Wien. (temp) Zweimal täglich - um 12.30 Uhr und um 18.30 Uhr - sind seit gestern bis November auf dem Wiener Heldenplatz ungewohnte Klänge zu hören. Klänge von unterschiedlich hoch mit Wasser gefüllten, kristallenen Weingläsern, an deren Rändern die Künstlerin Susan Philipsz mit dem Finger entlanggefahren ist. Die Höhe des Wasserspiegels bestimmte dabei die Höhe des entstandenen Tons.

Die schottische Künstlerin und Turner-Preisträgerin Philipsz, die diese Klanginstallation "The Voices" im Rahmen eines Projektes des Hauses der Geschichte Österreich entwickelt hat, erzeugt damit Klänge, die sich ineinander verschieben, verschmelzen und dennoch eine gewisse Spannung entstehen lassen. Sie sollen an menschliche Stimmen erinnern, die mit der Geschichte des Heldenplatzes eng verbunden sind: Am 15. März vor 80 Jahren drängten sich rund 250.000 Menschen auf ihm, um die Rede Adolf Hitlers zum "Anschluss" Österreichs an das nationalsozialistische Deutsche Reich zu hören.

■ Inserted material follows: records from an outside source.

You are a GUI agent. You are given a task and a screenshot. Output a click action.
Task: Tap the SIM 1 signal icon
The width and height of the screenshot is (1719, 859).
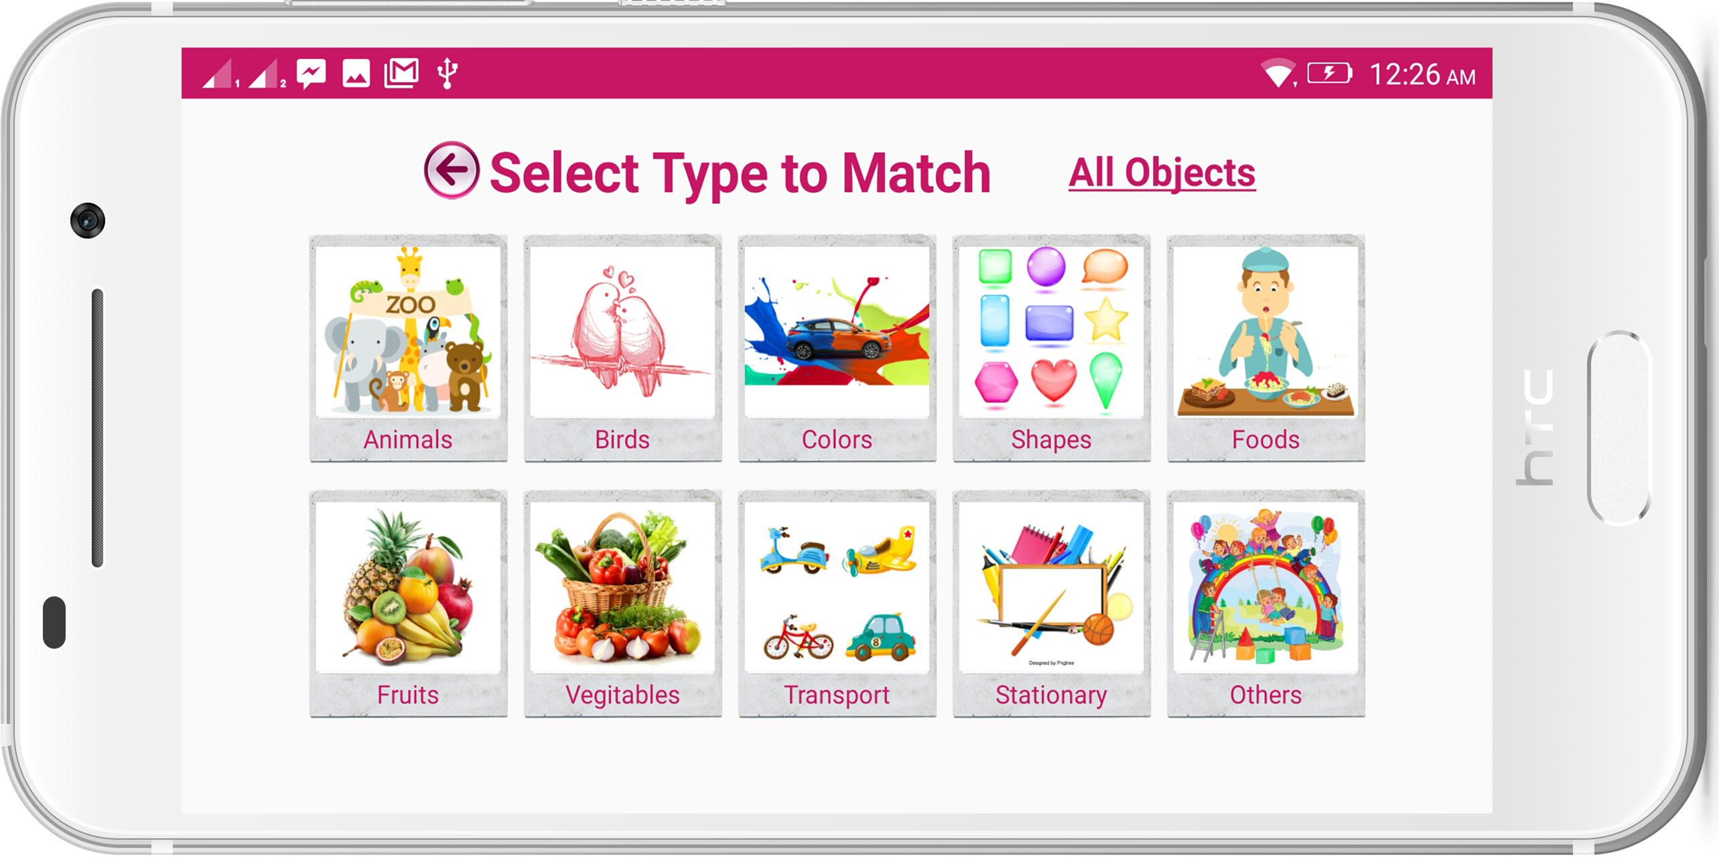coord(220,74)
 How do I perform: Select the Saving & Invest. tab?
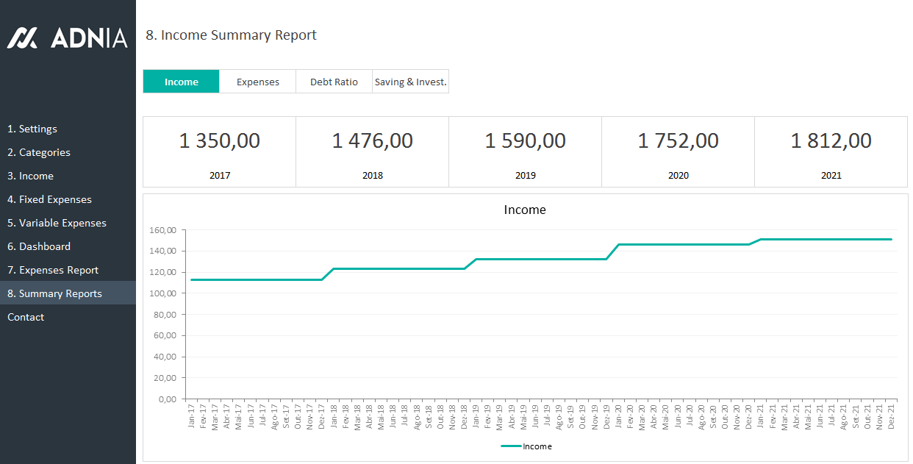coord(410,82)
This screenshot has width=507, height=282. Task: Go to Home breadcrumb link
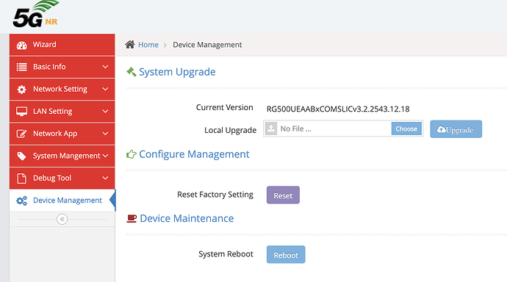coord(148,45)
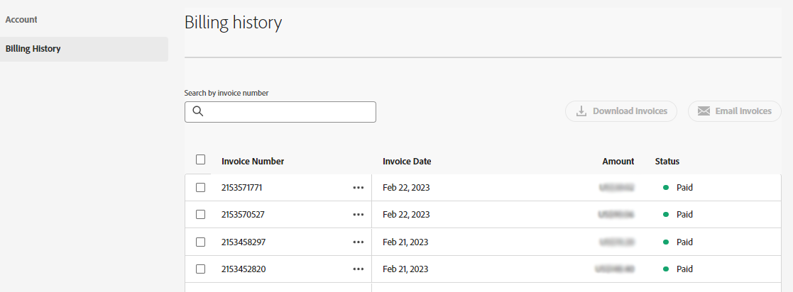Image resolution: width=793 pixels, height=292 pixels.
Task: Click the download icon on Download Invoices
Action: (x=581, y=111)
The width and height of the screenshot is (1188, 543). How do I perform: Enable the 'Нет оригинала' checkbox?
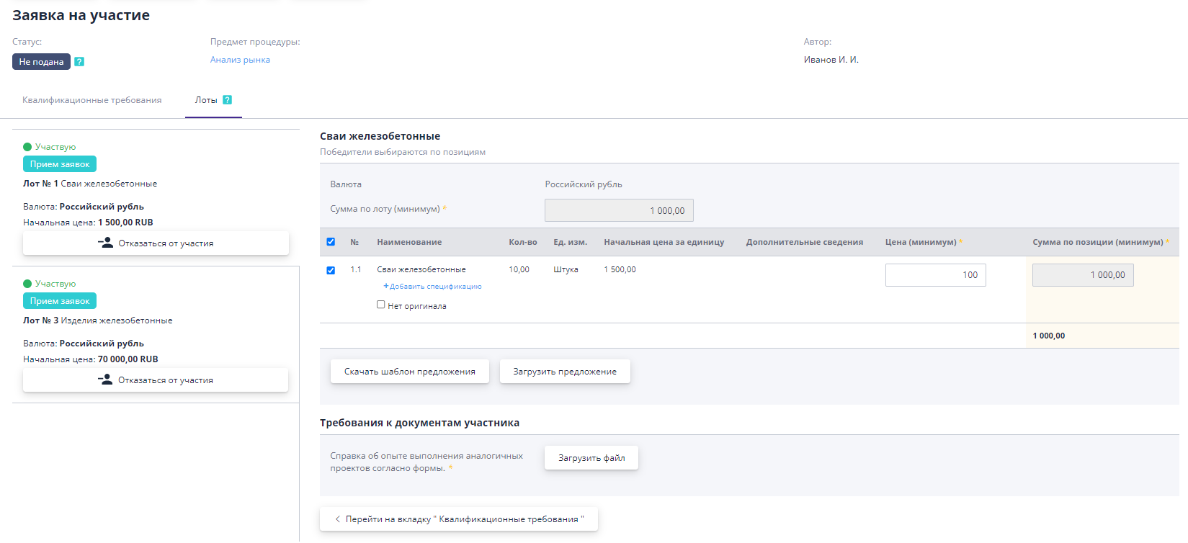pyautogui.click(x=381, y=305)
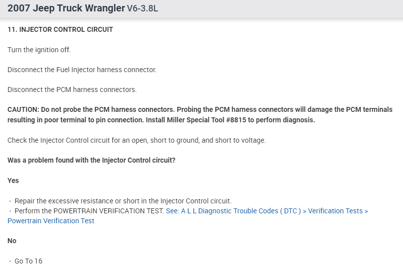Viewport: 403px width, 270px height.
Task: Click the Verification Tests breadcrumb link text
Action: point(335,211)
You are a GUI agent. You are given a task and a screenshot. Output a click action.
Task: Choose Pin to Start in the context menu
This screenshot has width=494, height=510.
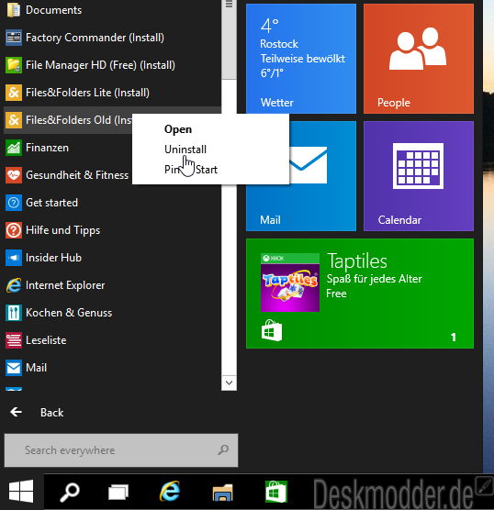coord(191,170)
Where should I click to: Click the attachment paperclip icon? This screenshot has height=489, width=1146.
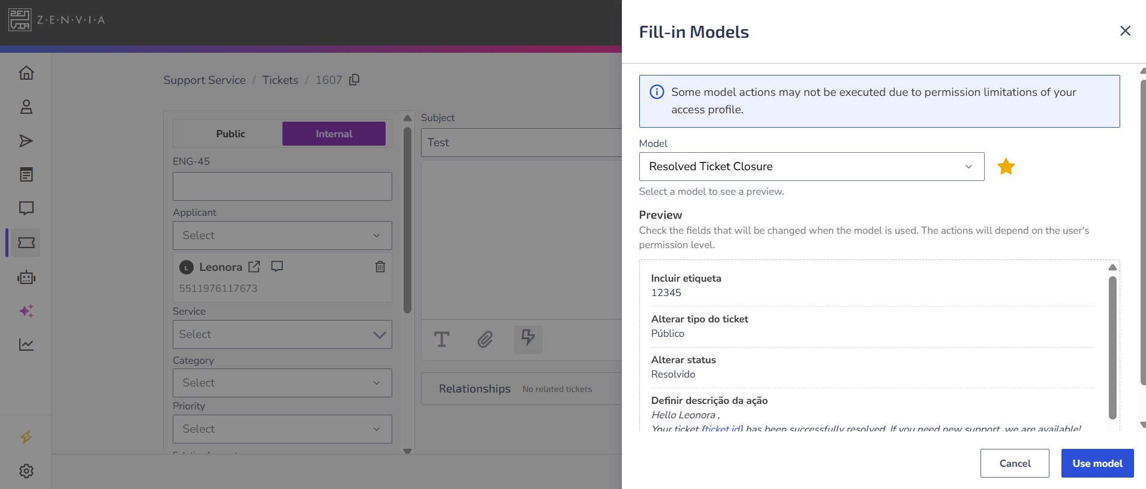pos(485,340)
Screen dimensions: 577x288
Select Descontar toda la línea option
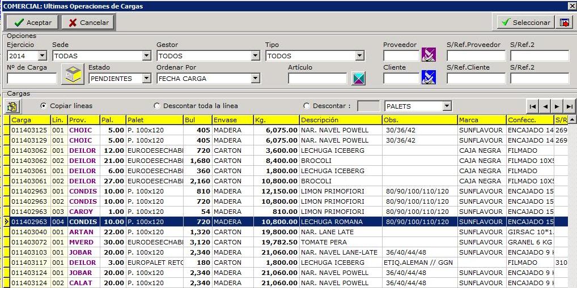(x=157, y=106)
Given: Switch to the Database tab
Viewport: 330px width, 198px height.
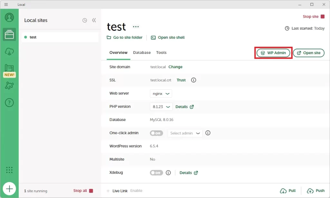Looking at the screenshot, I should coord(142,53).
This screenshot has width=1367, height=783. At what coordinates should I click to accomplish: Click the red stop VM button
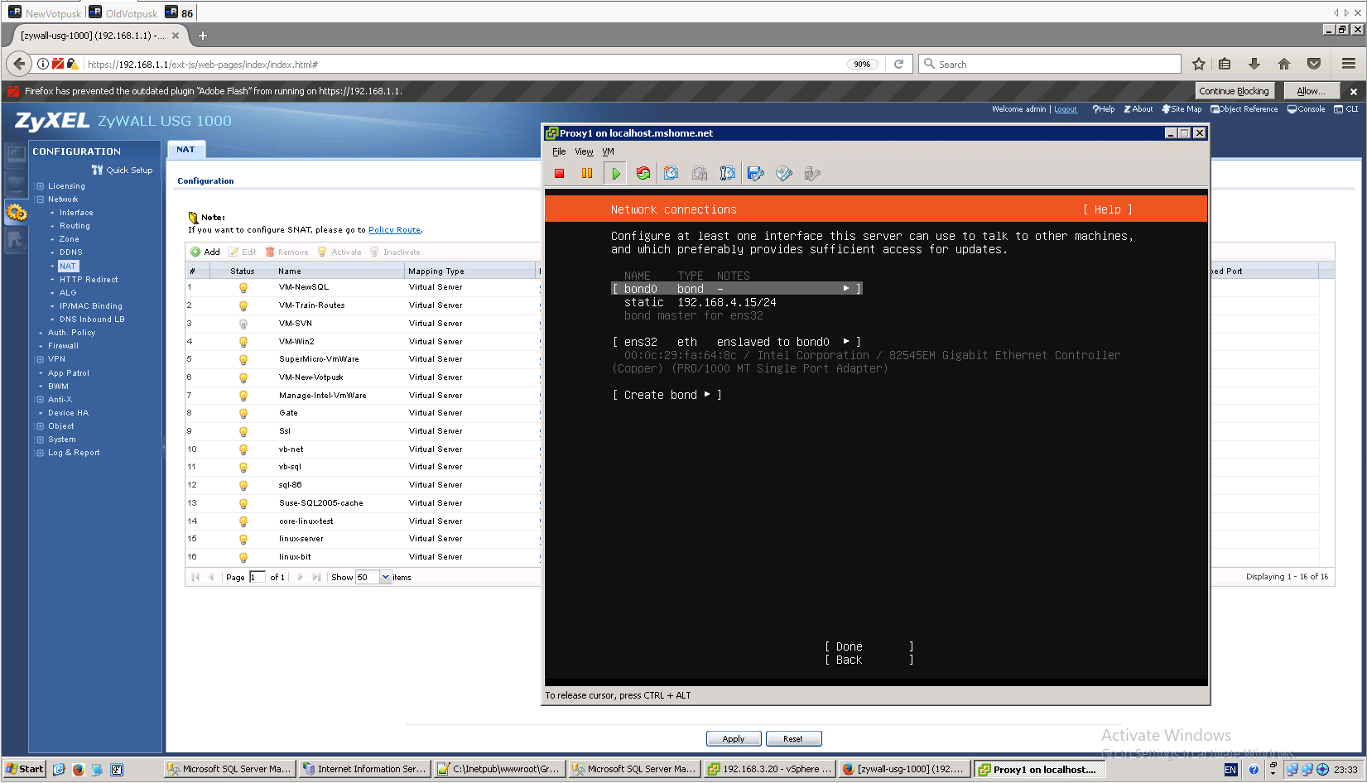click(x=560, y=173)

Die Position der vier Lautsprecher der Installation 80 Jahre danach sind ganz bewusst gewählt: Die Klänge ertönen zwischen der Neuen Burg und den Pavillons des Parlaments - architektonische Kontrapunkte, die als entgegengesetzte Symbole gelesen werden können. Die Neue Burg auf der einen Seite, von dessen Balkon im ersten Obergeschoß aus Hitler am 15. März sprach, und die Pavillons des Parlaments auf der anderen Seite, die als Symbole der Demokratie und der offenen Gesellschaft gelesen werden können. Der so entstehende Klangraum soll Raum für Erinnerungen und Emotionen schaffen.